=== Document ===
■ ■ ■ ■ ■

BACKDOC: NO MATTER HOW MUCH JANET YELLEN TALKS ABOUT A 2% INFLATION RATE GOAL CHRISTINE IS BEING HONEST.
SHE AT LEAST ADMITS THERE IS BASICALLY NO GROWTH IN THE WORLD ECONOMIES!
IS IT ANY WONDER THAT THE IMF SAYS TO THE EMERGING MARKETS, HEY GUYS YOU CAN ACTIVATE YOUR REFORMS! HEE HEE DOC IMO
Mountainman: Well.......There has to be A SHIFT at Some Point.....Yes ALL is Poised to Change Gears.......The Economic Forecast is NOT Good if You are in the Markets.....Will the Fed change Rates this Month......Sure seems APRIL SHOWERS are About to bring Out those May Flowers......IMO.....But Hey......I'm Not A Weatherman Anyway.......LOL.......(8)=New Beginnings
....
Thunderhawk: Backdoc Alert
This is what could create some turbulence Friday
Fed officials from different camps speak ahead of Friday's Wall Street open, and they could make some waves in already seasick markets.
"Market nerves are starting to get a little frayed right now. You can see it in the risk markets," said Ward McCarthy, chief financial economist at Jefferies. "I think there's potential (for market impact). What's been interesting to me is you've had a parade of Fed officials some of whom are extremely dovish, and they've been a whole lot less pessimistic and a lot less dovish than (Fed Chair) Janet Yellen, since the last meeting."
Speaking on Friday is New York Fed President William Dudley, who is seen as closely aligned with Yellen — in the dove camp. He speaks at 8:30 a.m. EDT on the regional and national economy in Connecticut. Philadelphia Fed President Patrick Harker gives remarks at an investment conference in Camden, New Jersey, at 9 a.m. EDT, and he has recently called for the central bank to get on with rate hikes. Dallas Fed President Rob Kaplan speaks later on the political economy of Texas and Mexico at 9:30 a.m. EDT.
"Unfortunately they seem in muddled message mode right now," said McCarthy. Markets will also digest the comments of more hawkish Kansas City Fed President Esther George, who was to speak Thursday evening. George is the one member who dissented at the last central bank meeting, when it voted to keep rates unchanged.
There will also be comments to consider from Yellen herself, plus her last three predecessors, at an unprecedented panel discussion Thursday evening.
Some of the more hawkish Fed presidents have been calling for rate hikes, but the markets snapped to attention when Yellen delivered a very dovish speech last week, detailing risks to the economic forecast and pointing to a slow and cautious path for the central bank. Those comments reinforced the dovish message from the Fed's March meeting, and markets have adjusted.
The currency market in particular has responded to the Fed, with the dollar losing ground. The greenback has declined more than 5 percent against the yen since the March 16 FOMC meeting.
Dollar/yen kept gathering steam Thursday, with the yen at 108 against the dollar after breaking 110 a day earlier. The move has been perplexing since Japan has gone to negative yields, and its economy is weak.

■ ■ ■ ■ ■

=== Goal ===
Can you resume the discussion of Fed officials and the markets, starting right after its last sentence? The items aren't needed for anything here.

■ ■ ■ ■ ■

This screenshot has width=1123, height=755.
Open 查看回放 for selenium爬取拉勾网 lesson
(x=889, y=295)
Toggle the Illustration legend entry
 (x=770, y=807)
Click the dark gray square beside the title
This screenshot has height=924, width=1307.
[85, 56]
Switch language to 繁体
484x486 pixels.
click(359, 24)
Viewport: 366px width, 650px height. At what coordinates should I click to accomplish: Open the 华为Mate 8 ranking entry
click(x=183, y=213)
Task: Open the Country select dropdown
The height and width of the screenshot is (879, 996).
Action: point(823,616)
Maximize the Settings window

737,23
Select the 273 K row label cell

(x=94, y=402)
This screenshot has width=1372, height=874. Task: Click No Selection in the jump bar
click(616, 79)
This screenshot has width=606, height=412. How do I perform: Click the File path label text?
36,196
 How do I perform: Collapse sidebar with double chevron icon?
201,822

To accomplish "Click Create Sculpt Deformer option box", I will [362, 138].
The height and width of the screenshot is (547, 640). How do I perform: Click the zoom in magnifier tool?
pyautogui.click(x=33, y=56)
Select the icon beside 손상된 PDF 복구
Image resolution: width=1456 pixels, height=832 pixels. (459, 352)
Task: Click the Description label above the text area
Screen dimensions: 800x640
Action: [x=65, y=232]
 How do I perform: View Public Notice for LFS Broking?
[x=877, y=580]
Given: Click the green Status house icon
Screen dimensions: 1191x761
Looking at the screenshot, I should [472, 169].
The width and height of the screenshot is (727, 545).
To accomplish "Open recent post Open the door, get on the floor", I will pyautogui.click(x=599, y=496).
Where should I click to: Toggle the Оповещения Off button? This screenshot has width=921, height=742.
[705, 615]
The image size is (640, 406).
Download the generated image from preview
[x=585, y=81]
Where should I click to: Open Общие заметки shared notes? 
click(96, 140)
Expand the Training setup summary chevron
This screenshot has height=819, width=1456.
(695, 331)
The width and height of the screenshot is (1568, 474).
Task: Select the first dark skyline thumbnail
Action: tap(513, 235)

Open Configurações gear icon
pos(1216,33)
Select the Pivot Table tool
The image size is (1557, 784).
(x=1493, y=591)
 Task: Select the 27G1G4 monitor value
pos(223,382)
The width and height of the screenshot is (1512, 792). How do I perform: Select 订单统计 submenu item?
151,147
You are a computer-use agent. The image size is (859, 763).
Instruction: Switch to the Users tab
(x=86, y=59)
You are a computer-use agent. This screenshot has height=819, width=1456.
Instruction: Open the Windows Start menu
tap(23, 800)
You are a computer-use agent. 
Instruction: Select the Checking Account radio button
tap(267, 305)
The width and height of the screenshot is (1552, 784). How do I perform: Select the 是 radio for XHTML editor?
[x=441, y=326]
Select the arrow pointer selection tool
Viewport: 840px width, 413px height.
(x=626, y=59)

■ ■ ■ ■ ■

=== Result ===
The S&P 500 fell 1.2 percent to 2,041, just under a significant support level, while Treasury yields moved lower. The 10-year yield edged down and was at 1.68 percent in late trading. West Texas Intermediate crude futures fell 1.3 percent to $37.26.
"I would say the spike in the yen put a dagger in the heart of the financial community. They're afraid that (Japanese Prime Minister Shinzo) Abe and (Bank of Japan Governor Haruhiko) Kuroda are going to do something drastic, like taking rates much more negative. They don't think they're going to be able to do that for long," said Art Cashin, UBS director of floor operations at the NYSE. "It will put more pressure on the banking system if either Japan or Europe gets much more negative in their rates."
The move in the yen has been spooking some in the markets, who see it as a currency that has usually benefited during a flight to safety.
"I think investors are sort of trading on a slower growth tilt," said Jack Ablin, CIO of BMO Private Bank. "When you add up the lower stocks, lower interest rates, yen higher, gold higher, oil lower, it's a complete setup."
Ablin said the stock market is seeing more stretched values after the recent runup, and it faces a tough earnings season, beginning next week.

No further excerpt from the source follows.